Privacy Policy

Privacy Data Protection Policy

(1) INTRODUCTION

This privacy policy (“Policy”) sets out how ALS Private Limited, a company registered in England and Wales (Company Number: 08736039), whose registered office is at Lawford House, Albert Place, London, England, N3 1QA (“ALS”, “we”, “us” or “our”), collects, uses, and protects your personal data.

We are committed to protecting and respecting your privacy, and complying with all relevant data protection legislation, including the: (i) UK General Data Protection Regulation (“UK GDPR”); (ii) UK Data Protection Act 2018 (“DPA”); (iii) Privacy and Electronic Communications (EC Directive) Regulations 2003 (“PECR”); and (iv) General Data Protection Regulation (EU) 2016/679 (“EU GDPR”), as amended or updated from time to time (together “Data Protection Legislation”). 

This Policy gives you information about how we collect and use your personal data when you use our website at ("Website") including when you: (i) contact us via our online enquiry form; (ii) subscribe to our newsletters; (iii) communicate with us by phone, email, or in writing; or (iv) provide information through any other means, whether online or offline.
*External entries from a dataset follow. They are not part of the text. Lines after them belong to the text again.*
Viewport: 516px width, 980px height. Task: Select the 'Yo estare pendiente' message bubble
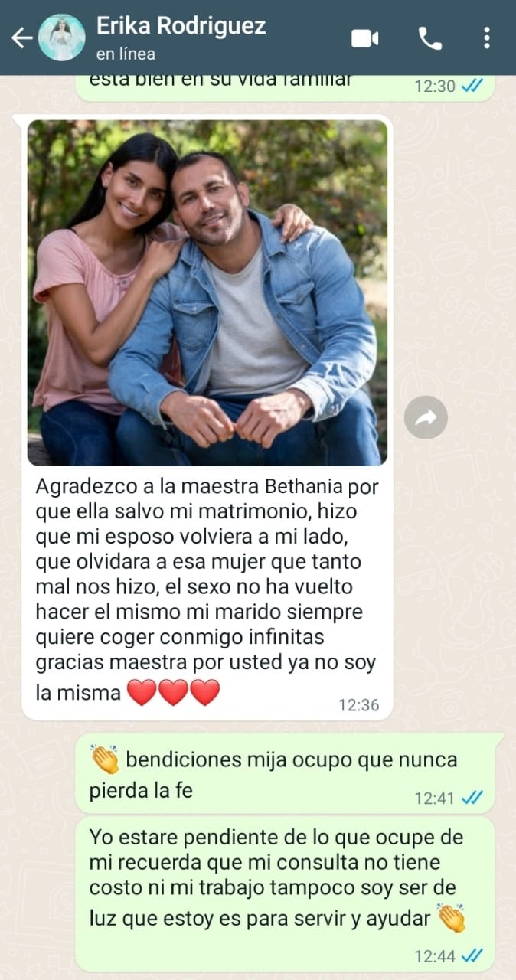click(x=285, y=894)
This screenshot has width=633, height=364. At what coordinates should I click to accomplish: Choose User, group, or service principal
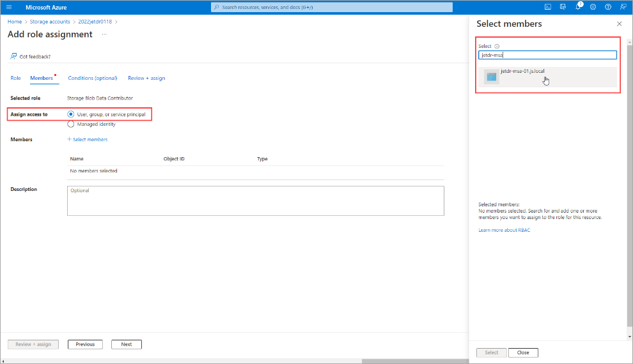71,114
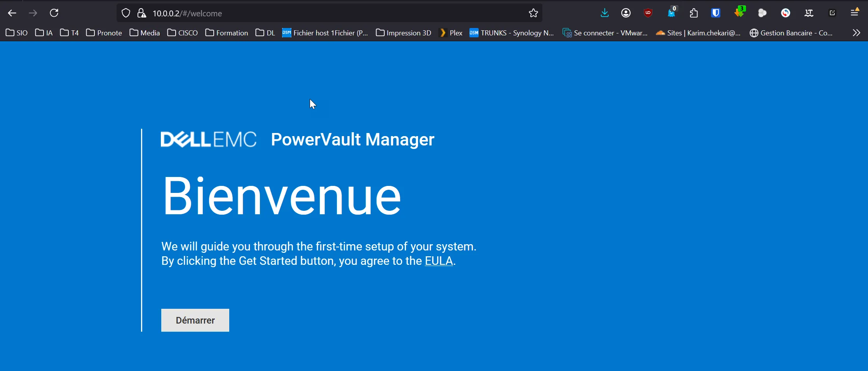This screenshot has width=868, height=371.
Task: Open the Plex bookmark
Action: tap(451, 33)
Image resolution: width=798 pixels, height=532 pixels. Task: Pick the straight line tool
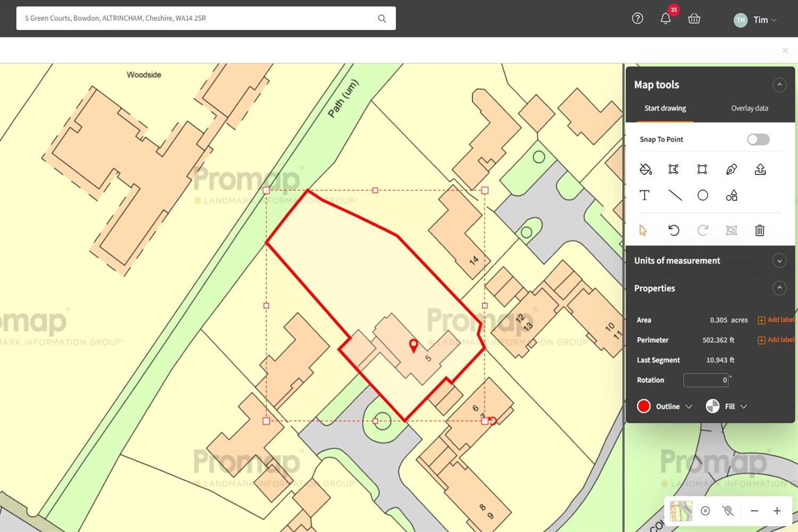tap(675, 195)
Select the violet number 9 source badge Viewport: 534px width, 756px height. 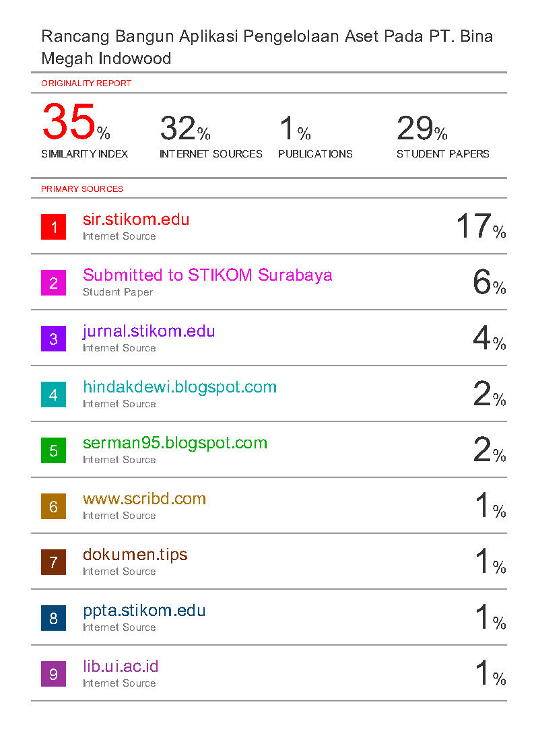(x=53, y=674)
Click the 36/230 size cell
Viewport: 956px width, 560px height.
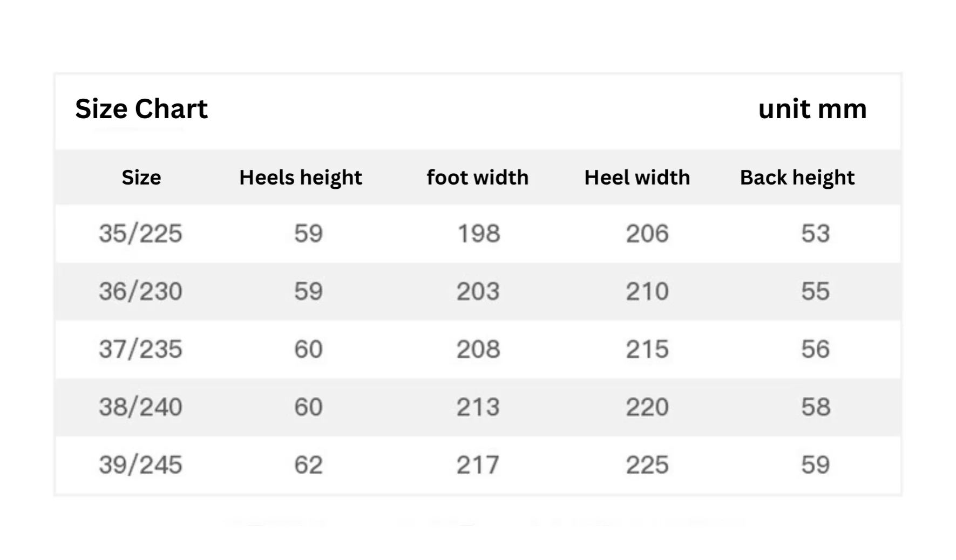140,291
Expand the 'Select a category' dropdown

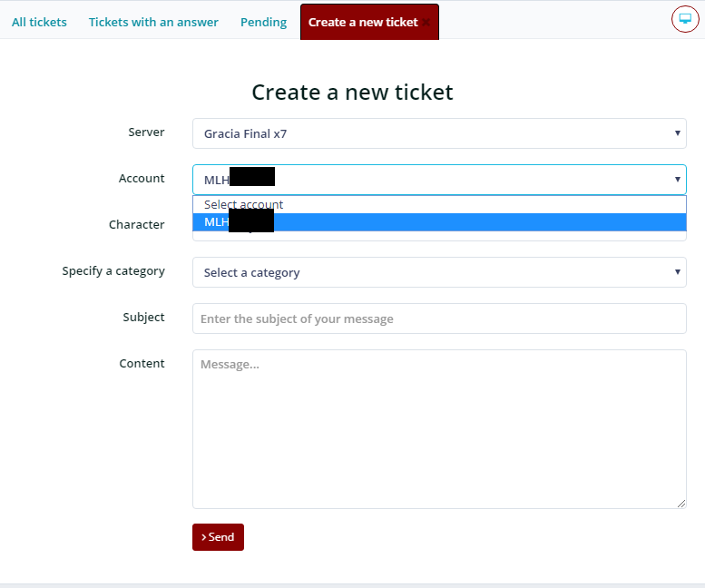point(439,272)
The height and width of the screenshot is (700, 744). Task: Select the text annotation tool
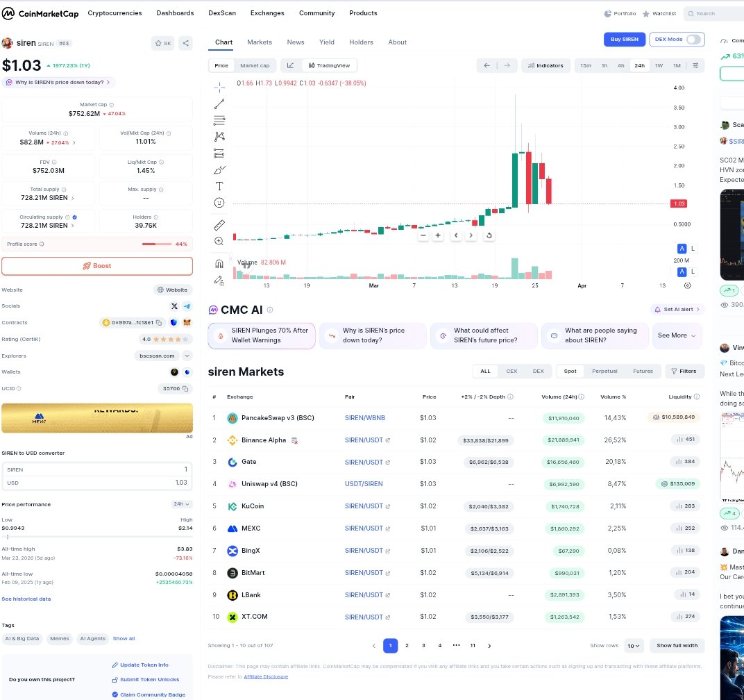click(219, 186)
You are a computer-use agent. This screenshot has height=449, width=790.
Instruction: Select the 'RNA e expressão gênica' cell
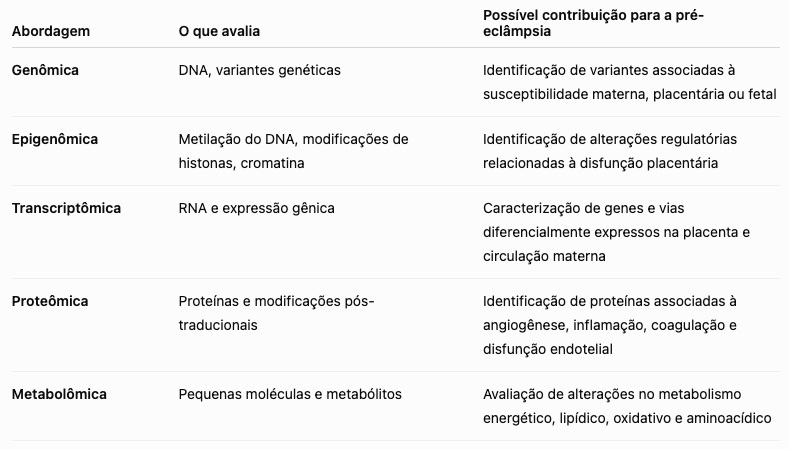coord(256,209)
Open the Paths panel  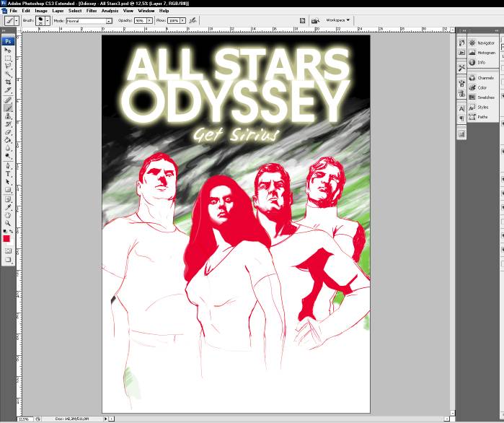coord(482,116)
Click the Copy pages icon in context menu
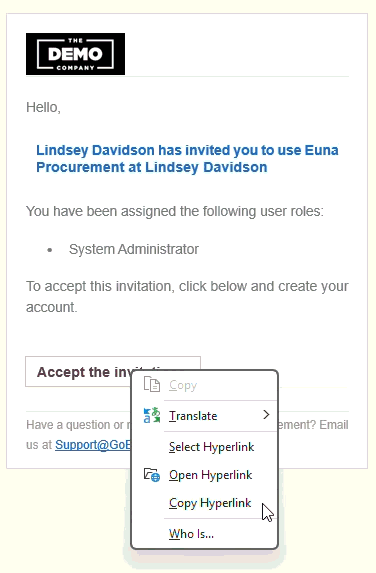The width and height of the screenshot is (376, 573). point(152,385)
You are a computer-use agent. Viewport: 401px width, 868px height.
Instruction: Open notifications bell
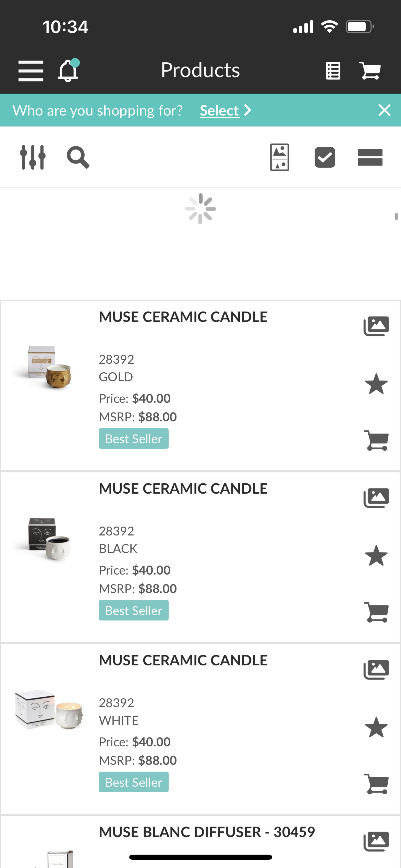(68, 70)
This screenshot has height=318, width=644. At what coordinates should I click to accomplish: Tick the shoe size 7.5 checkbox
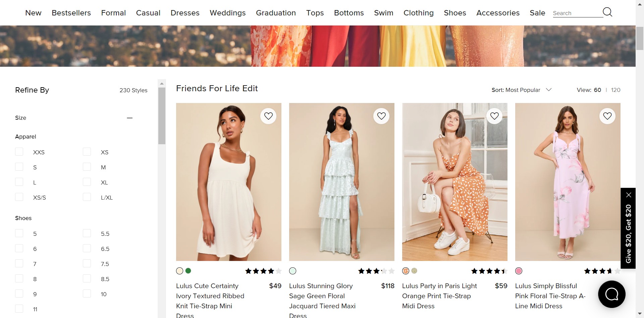tap(87, 264)
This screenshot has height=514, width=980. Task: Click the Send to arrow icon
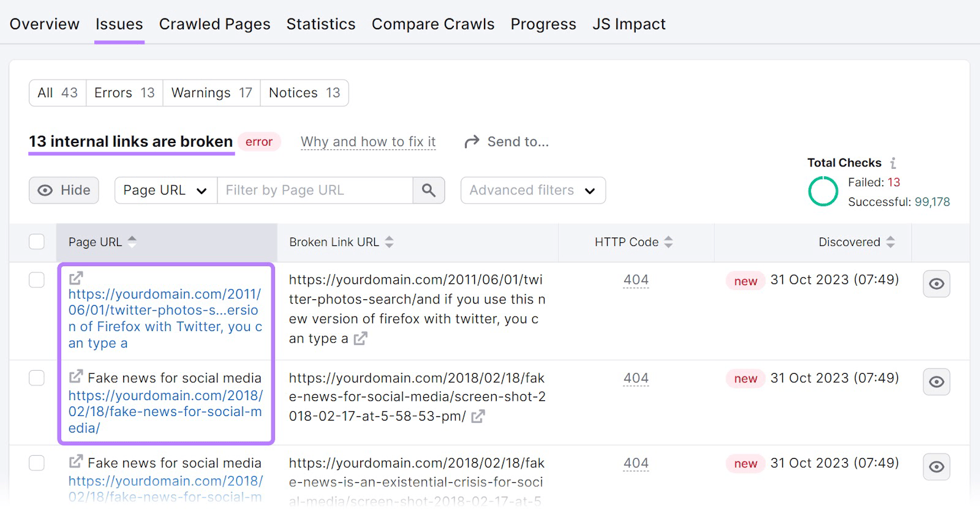click(472, 142)
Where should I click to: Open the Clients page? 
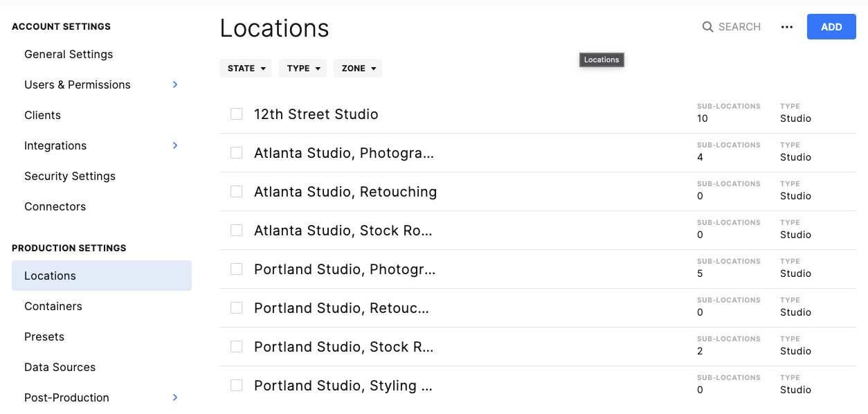click(x=42, y=115)
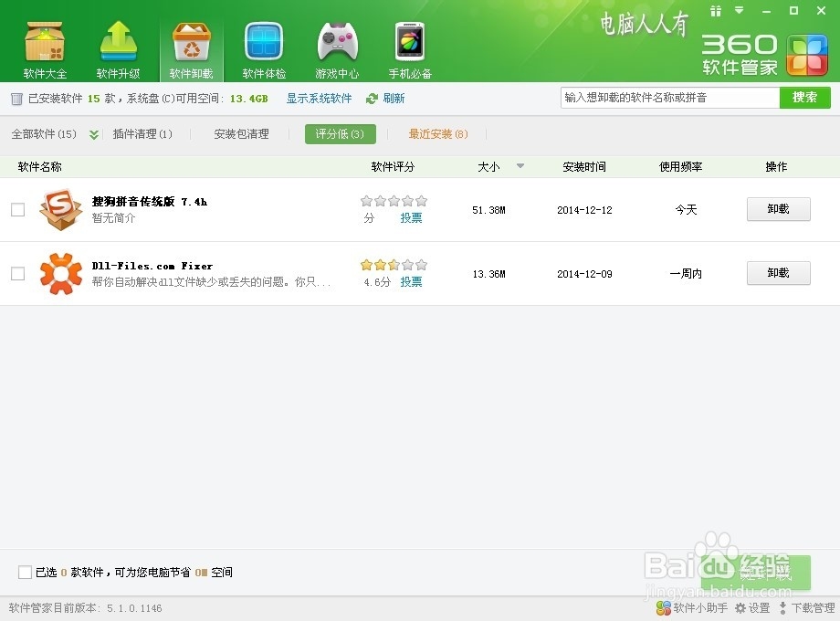Launch the 游戏中心 game center
The width and height of the screenshot is (840, 621).
(x=336, y=47)
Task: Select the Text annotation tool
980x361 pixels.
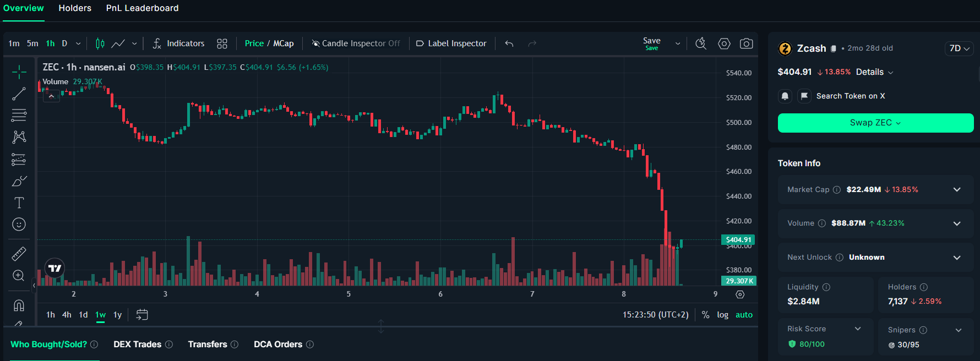Action: tap(19, 203)
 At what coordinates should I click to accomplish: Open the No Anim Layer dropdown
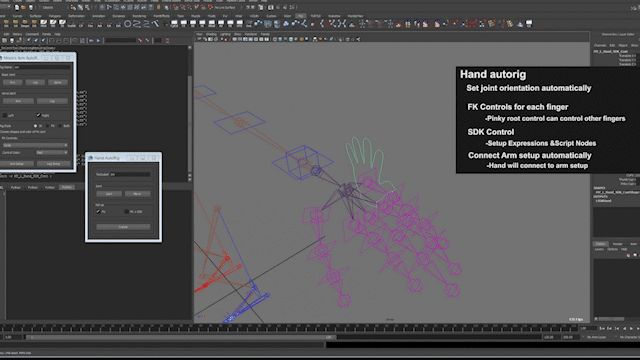coord(596,337)
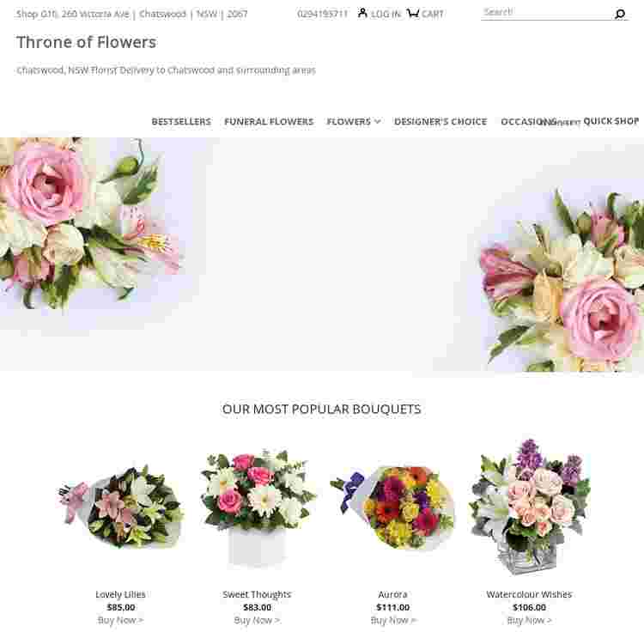Click the search magnifier icon
This screenshot has height=644, width=644.
pyautogui.click(x=619, y=14)
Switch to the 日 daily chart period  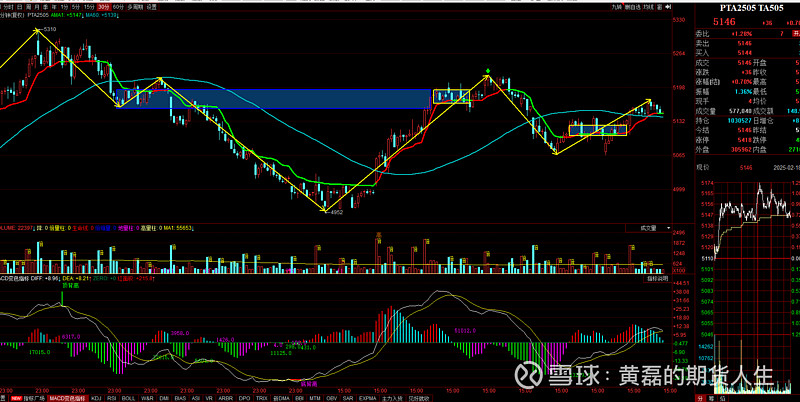coord(20,6)
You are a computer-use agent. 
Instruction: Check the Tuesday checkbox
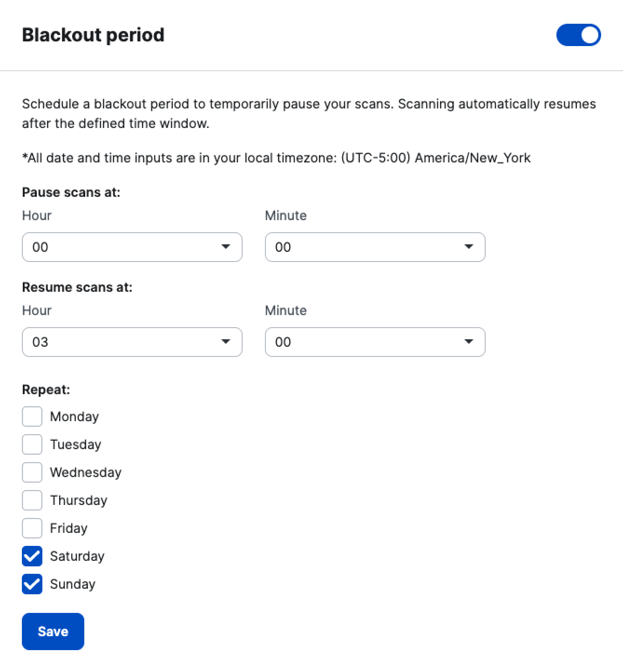[32, 444]
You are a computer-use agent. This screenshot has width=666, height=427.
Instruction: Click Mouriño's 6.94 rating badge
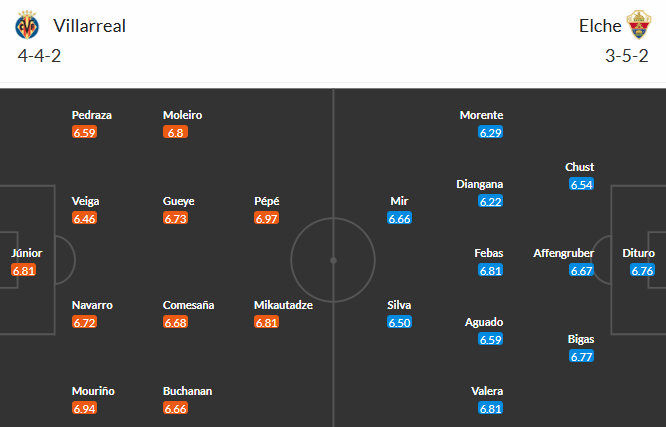85,409
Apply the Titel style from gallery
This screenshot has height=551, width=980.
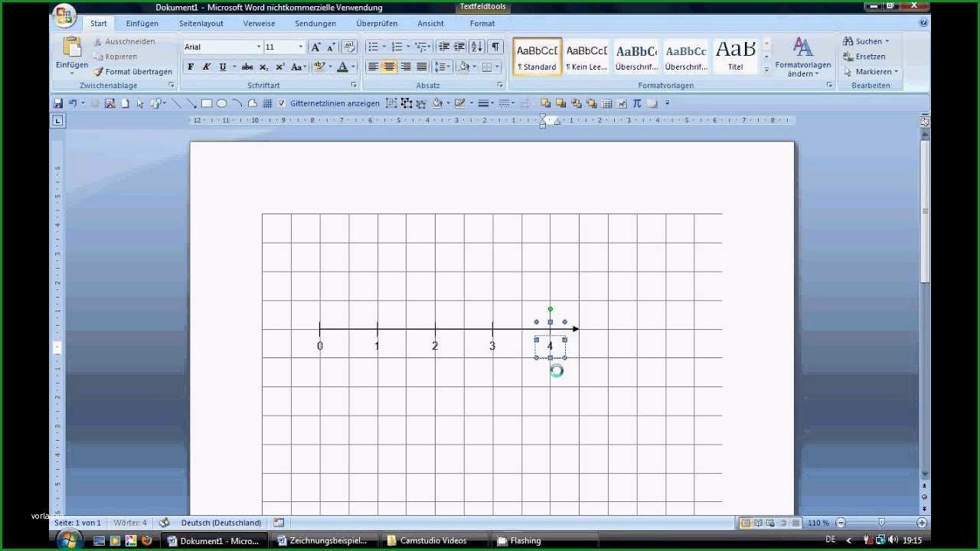point(735,56)
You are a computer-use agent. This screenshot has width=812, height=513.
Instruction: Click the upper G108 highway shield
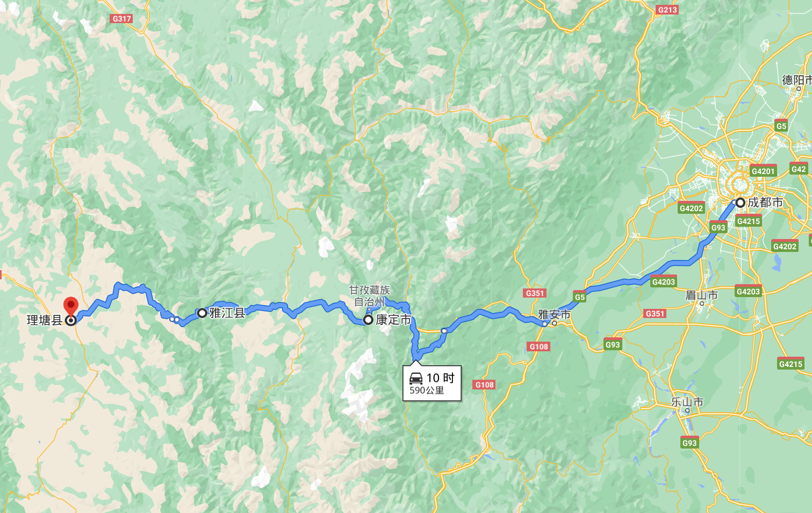pyautogui.click(x=538, y=346)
This Website is not intended for children and we do not knowingly collect data relating to children.

This Policy is provided in a layered format so you can click through to the specific areas set out above. Alternatively, you can download a copy of the policy here: [LINK TO PDF].

If we make any material changes to this Policy that affect your rights under the Data Protection Legislation, we will notify you pursuant to paragraph 11 of this Policy.

ALS is the data controller (“Controller”) responsible for your personal data. If you have any questions about this Policy, including any requests to exercise your legal rights outlined in this Policy, please contact us and ask for our Data Protection Officer using the information set out in the contact details section below at paragraph 13 of this Policy.

‍

(2) THE INFORMATION WE COLLECT

(“Personal Data”) means any information relating to an identified or identifiable individual. This includes information that can directly or indirectly identify you.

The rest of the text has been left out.